The prestigous bank, whose customers include the Queen and wealthy celebrities such as Sir Elton John, has been accused in civil court cases in America, says the Observer.
Bank chiefs have denied the allegations made against it and deny they are being investigated.
![[ image: width=150]](/olmedia/390000/images/_391353_elton150.jpg)
The report says the investigation was launched after a customer at the bank's New York branch told a court that Coutts had arranged for him to attend a seminar in Monaco where he was taught tax evasion techniques.

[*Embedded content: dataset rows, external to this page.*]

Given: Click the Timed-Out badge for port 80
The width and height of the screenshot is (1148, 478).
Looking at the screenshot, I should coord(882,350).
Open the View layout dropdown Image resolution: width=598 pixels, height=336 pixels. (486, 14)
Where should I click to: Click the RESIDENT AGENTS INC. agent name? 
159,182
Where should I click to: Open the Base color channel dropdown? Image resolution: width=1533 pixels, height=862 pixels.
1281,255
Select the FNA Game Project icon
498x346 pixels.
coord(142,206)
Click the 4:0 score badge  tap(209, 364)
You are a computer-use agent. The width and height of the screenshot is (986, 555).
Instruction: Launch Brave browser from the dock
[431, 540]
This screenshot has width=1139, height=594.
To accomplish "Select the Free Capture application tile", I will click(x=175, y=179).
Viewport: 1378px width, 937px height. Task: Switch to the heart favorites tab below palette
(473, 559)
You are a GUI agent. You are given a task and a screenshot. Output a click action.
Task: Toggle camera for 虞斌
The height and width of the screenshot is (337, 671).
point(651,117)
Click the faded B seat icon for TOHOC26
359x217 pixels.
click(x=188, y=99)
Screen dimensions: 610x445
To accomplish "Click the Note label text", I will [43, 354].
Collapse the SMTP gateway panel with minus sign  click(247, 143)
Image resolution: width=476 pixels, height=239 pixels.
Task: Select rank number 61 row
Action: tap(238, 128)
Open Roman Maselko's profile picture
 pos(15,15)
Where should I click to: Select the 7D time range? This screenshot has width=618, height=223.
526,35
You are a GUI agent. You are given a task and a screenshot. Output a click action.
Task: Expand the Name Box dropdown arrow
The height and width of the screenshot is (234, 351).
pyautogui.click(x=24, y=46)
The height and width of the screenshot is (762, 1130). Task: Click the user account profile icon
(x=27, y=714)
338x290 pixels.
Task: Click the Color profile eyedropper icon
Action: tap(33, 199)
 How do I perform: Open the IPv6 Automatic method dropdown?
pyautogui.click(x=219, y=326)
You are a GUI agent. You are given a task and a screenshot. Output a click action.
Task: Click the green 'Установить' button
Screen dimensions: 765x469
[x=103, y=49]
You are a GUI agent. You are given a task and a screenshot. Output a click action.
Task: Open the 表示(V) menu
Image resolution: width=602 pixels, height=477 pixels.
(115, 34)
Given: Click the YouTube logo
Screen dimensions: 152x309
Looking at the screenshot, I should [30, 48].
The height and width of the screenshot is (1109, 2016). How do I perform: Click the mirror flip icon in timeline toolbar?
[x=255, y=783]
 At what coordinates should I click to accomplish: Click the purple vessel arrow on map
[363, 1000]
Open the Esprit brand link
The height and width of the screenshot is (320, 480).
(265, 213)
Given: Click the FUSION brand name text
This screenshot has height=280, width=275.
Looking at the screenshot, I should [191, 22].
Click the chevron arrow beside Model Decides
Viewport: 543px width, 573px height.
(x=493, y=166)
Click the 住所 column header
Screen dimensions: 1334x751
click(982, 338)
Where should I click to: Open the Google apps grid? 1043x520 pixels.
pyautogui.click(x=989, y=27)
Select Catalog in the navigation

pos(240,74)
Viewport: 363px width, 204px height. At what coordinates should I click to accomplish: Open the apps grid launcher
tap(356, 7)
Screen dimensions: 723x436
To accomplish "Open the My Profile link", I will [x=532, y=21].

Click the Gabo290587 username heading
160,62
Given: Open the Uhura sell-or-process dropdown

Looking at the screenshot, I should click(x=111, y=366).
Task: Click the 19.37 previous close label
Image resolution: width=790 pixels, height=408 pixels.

The tips would have also enabled him to launder money, the man said.
The Federal Reserve Bank and the Manhattan District Attorney's Office are both looking into the claims, the Observer says.
But Coutts says the customer only made the claims after defaulting on a loan of more than $45m and being sued for it by the bank.
According to the Observer, other serious allegations have also been made against the New York branch of Coutts in ongoing civil cases, which are not yet public.
They are said to involve "a pattern of fraudulent and improper practices as part of a misguided programme of engineering transactions to maximise its own pecuniary benefit".
'No bank probe'
Glyn Jones, chief executive of the Coutts Group, told BBC News Online the bank would never organise any instruction in tax evasion or money laundering.
"I haven't ready the civil proceedings recently but I can categorically deny Coutts would ever arrange a course at which money laundering techniques wer explained or encouraged," he said.
Mr Jones confirmed that a client in New York had defaulted on a major debt but said he did not know what the client had said about Coutts.
He also insisted the Federal Reserve Bank was not investigating.
"There's no substance whatever to the claim Coutts is being investigated," he said.
"We are seeking to recover a debt and we're being successful in the courts on it."
The New York branch opened in Manhattan in 1994 and closed in 1998, with losses of more than $50m.
Coutts, a private subsidiary of the NatWest, also counts the Queen Mother and Jonathan Aitken among its customers.
It prefers clients to have salaries of at least £150,000 or liquid assets of £100,000.
It also likes customers to keep a minimum £3,000 balance in their current accounts, or it levies extra charges.
Customers have their own personal bankers to look after every aspect of financial management, including offshore trusts and tax.